«Quando sperimentiamo la forza dell’amore di Dio, quando riconosciamo la sua presenza di Padre nella nostra vita personale e comunitaria, non possiamo fare a meno di annunciare e condividere ciò che abbiamo visto e ascoltato». Inizia così il Messaggio di Papa Francesco per la Giornata missionaria mondiale che si celebra il 24 ottobre. Le due parole del tema di quest’anno, “Testimoni e profeti”, accompagneranno il mese missionario di ottobre . Il pontefice focalizza nel testo la sua attenzione sulla relazione di Gesù con i suoi discepoli, ovvero la sua umanità, il mistero dell’Incarnazione, nel suo Vangelo e nella sua Pasqua, mostrandoci «fino a che punto Dio ama la nostra umanità e fa proprie le nostre gioie e le nostre sofferenze, i nostri desideri e le nostre angosce ».
Il riferimento alla costituzione pastorale “Gaudium et spes” del Concilio Vaticano II ricorda ai cristiani di rimanere immersi nel mondo portando la buona novella: «Tutto in Cristo ci ricorda che il mondo in cui viviamo e il suo bisogno di redenzione non gli sono estranei e ci chiama anche a sentirci parte attiva di questa missione: “Andate ai crocicchi delle strade e tutti quelli che troverete, chiamateli” (Mt 22,9). Nessuno è estraneo, nessuno può sentirsi estraneo o lontano rispetto a questo amore di compassione ». Come spesso accade al Papa e anche a noi, in poche parole riusciamo a dire cose di una tale magnitudine che finiamo per non accorgercene più. Come una bambina di cinque anni ha ricordato a chi scrive. Alla domanda su chi fosse Gesù lei ha risposto: «Gesù è amore ». Senza catechismo aveva compreso la storia del tutto. L’amore assoluto si immagina a partire solo da Gesù. E la natura di questo amore assoluto e universale non può che essere il cuore della vita e della missione cristiana. Che diventano sinonimi. “Discepolimissionari”.

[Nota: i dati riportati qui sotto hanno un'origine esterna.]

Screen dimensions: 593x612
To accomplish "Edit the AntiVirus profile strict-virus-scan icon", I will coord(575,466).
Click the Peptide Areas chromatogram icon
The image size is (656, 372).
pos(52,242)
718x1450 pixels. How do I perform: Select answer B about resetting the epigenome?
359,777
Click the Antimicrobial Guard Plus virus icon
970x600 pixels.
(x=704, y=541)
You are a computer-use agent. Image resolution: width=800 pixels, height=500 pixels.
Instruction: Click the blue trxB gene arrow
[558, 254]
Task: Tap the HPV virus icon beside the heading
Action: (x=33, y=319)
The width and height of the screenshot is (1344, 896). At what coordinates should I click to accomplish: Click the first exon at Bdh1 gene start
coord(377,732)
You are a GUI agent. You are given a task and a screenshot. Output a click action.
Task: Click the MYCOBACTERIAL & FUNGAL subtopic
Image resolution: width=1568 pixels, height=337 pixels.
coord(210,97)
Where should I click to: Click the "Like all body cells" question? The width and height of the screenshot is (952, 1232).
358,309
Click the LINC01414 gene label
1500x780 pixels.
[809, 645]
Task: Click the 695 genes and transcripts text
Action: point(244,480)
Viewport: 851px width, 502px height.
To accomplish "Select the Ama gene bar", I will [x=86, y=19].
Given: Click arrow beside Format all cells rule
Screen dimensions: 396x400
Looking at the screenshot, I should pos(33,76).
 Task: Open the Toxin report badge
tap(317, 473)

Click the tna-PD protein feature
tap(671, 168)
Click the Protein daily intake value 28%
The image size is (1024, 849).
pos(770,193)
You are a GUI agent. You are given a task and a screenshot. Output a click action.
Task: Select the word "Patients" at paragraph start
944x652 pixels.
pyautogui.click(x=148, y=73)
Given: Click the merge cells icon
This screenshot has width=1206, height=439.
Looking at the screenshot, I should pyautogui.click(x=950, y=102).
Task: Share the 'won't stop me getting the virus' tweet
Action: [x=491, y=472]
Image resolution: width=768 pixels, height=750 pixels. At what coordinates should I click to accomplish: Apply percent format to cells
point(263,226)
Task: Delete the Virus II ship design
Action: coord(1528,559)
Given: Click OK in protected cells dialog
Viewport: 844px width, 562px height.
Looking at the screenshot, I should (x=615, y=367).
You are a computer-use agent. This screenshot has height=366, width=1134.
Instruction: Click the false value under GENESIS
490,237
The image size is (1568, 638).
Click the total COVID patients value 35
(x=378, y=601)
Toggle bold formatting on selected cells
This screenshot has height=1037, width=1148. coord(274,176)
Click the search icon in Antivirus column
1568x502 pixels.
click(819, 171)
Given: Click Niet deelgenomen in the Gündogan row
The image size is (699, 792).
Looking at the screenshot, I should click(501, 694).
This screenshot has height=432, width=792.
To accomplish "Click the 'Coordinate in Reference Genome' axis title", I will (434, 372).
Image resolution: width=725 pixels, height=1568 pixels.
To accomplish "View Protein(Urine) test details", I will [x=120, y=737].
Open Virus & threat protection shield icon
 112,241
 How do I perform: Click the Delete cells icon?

Non si può amare Cristo e non essere spinti dal suo amore verso ogni essere vivente. La chiamata a partecipare a questo amore è dunque una chiamata missionaria. Non c’è possibilità di dividere e distinguere, come facciamo così spesso all’interno del tessuto ecclesiale. Accaparrandoci e gestendo carismi e talenti, che alla fine disperdono la potenza del tutto. La santa più bambina, l’aveva anch’ella compreso: nella Chiesa l’unica vocazione e l’unico carisma è l’Amore. Non a caso Santa Teresa di Lisieux è patrona delle missioni, pur non avendo mai messo piede fuori dal monastero. Il suo era un amore non distinto, ma assoluto. Se l’assoluto che è Dio si è rivelato nella vita particolare di un uomo, tutto in questa vita è di-mostrazione dell’amore di Dio, ed è in questa vita che si devono trovare tutte le ragioni del nostro agire.
La forza dell’amore di Cristo è l’unica cosa di cui abbiamo bisogno ed è l’unica forza che ci libera dalle nostre piccole cerchie dentro le quali soffoca il Vangelo, come ci ricorda fastidiosamente il Papa: «C’è anche un aspetto dell’apertura universale dell’amore che non è geografico bensì esistenziale. Sempre, ma specialmente in questi tempi di pandemia, è importante aumentare la capacità quotidiana di allargare la nostra cerchia, di arrivare a quelli che spontaneamente non li sentiremmo parte del “mio mondo di interessi”, benché siano vicino a noi. Vivere la missione è avventurarsi a coltivare gli stessi sentimenti di Cristo Gesù e credere con Lui che chi mi sta accanto è pure mio fratello e mia sorella. Che il suo amore di compassione risvegli anche il nostro cuore e ci renda tutti discepoli missionari».